As we saw in the anti-IMF protests in Prague recently, and last year’s street protests against the World Trade Organization in Seattle, such fears are spreading far and wide. People increasingly see change not as something that enhances their freedom and dignity but as a force encouraging avarice and unfairness. By concentrating wealth narrowly, globalization produces more threats than opportunities. The difficulty in transferring knowledge and new technologies from the center to the periphery, for example, widens economic disparity and subjugates some countries to a new form of colonialism. Seeing this, many people fear a new dominant class intolerably manipulating globalization for its betterment.
By limiting prospects for growth for many people, today’s international economic order is inconsistent with the ideals of the great democratic revolution of our century, which says that no inhabitant of the world should be left behind. For those peoples and countries now marginalized from the process of technological development, production, and exchange I believe that only one viable option exists: a new assertion of themselves as independent states, regionally integrated in as many ways as possible.

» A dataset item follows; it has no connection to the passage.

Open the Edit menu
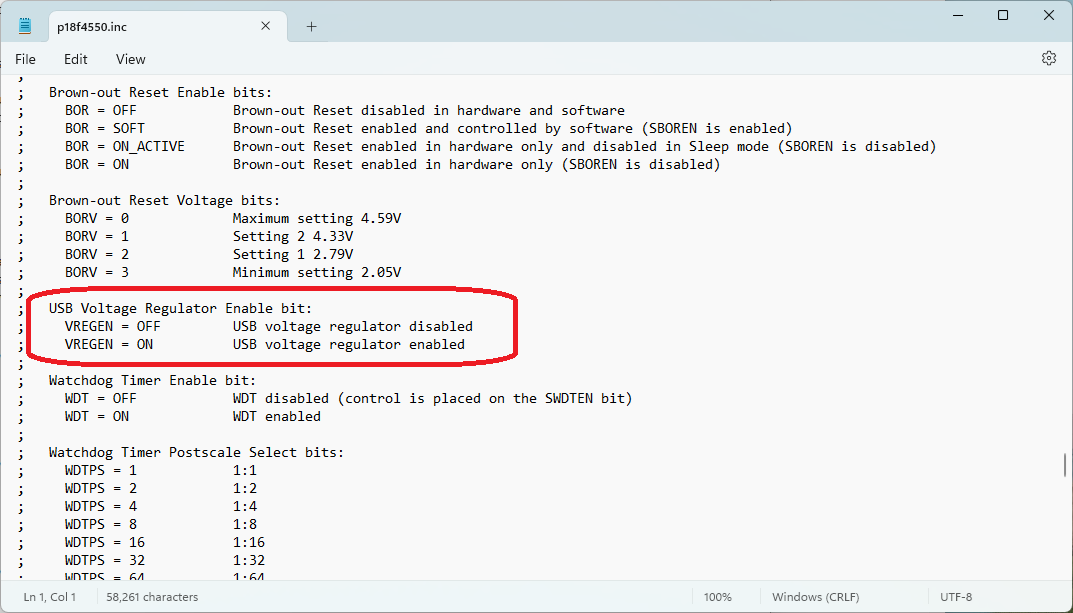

Only with independence does the confidence for greater participation come, and greater participation means improved governance, both in the international order and domestically. Ungovernablity arises from attempts to maintain control over people and places who are marginalized from participating in decisions that determine their daily lives. Citizens and countries alike become “ungovernable” when they see themselves as passive instruments of decisions taken by a closed elite that rules by transforming them into a mute “mass”.

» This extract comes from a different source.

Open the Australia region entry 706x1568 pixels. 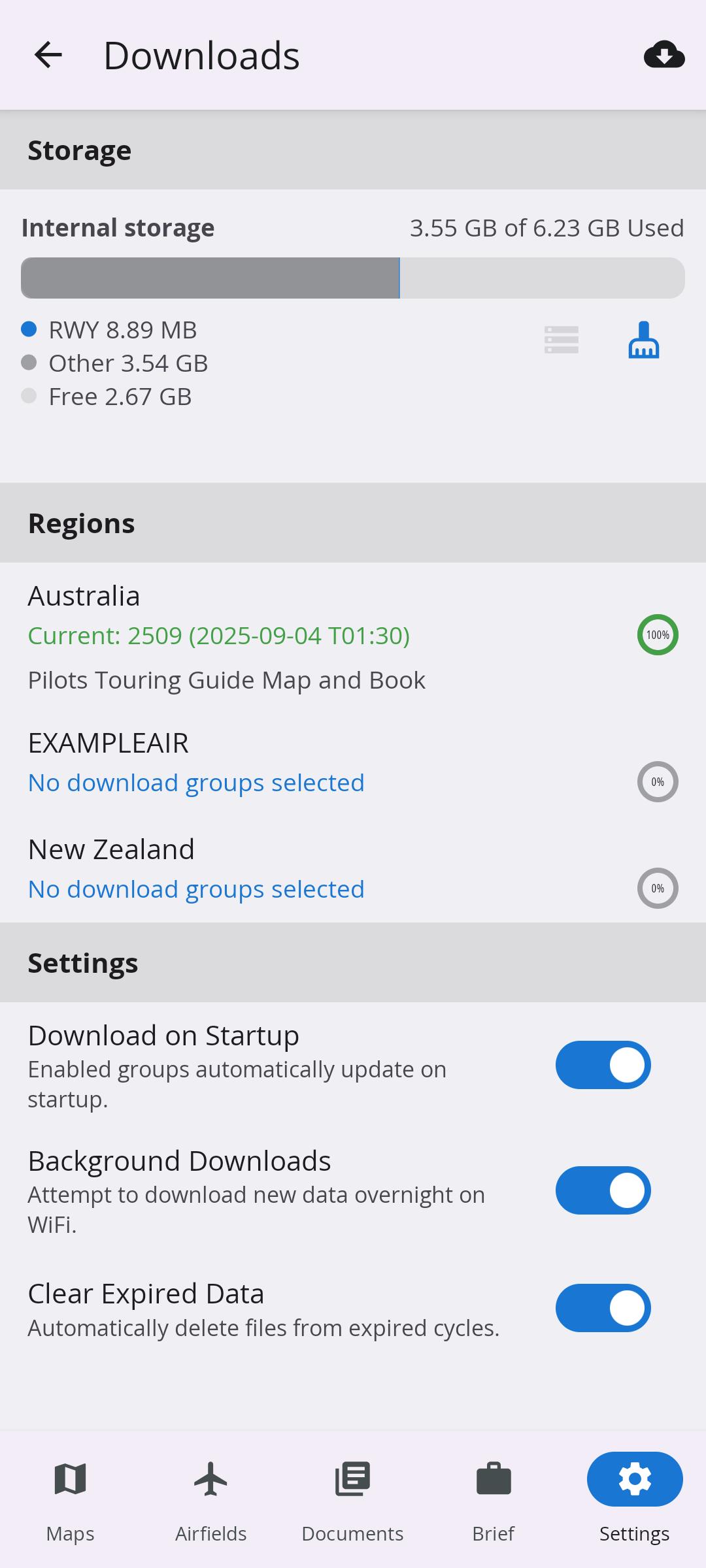tap(84, 596)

For free individuals – free citizens, free states – are the real protagonists of governance. Without full and equal responsibility there can be no lasting governance. This is what market fundamentalists, management consultants, and technocrats fail to understand. Countries, citizens, users, consumers, producers, workers, entrepreneurs, professionals cannot be left out of the decisions that hold significant consequences for their lives and goals, indeed for the very values of society.
People in the United States and Western Europe recognize how continuity in their democratic systems enhanced their prosperity. By contrast, we in Latin America and Eastern Europe know that democracy has trouble surviving in times of crisis, poverty, and isolation. Preserving democratic values is hard when large sectors cannot integrate with the global market, when misery obliterates human dignity and a lack of options makes freedom meaningless. It is a bitter paradox, indeed, that the developed democracies use the power of globalization to punish us commercially by discriminating against our citizens and exports.
In individual states protection of the weak is attained by equal application of the rule of law. This must also be made true in international relations. But to create an international order based on law and not force – economic force having replaced military might – it is necessary to strengthen and spread multilateralism into political fields as well in economic ones. Only the cooperation of free and equal nations can bring this about.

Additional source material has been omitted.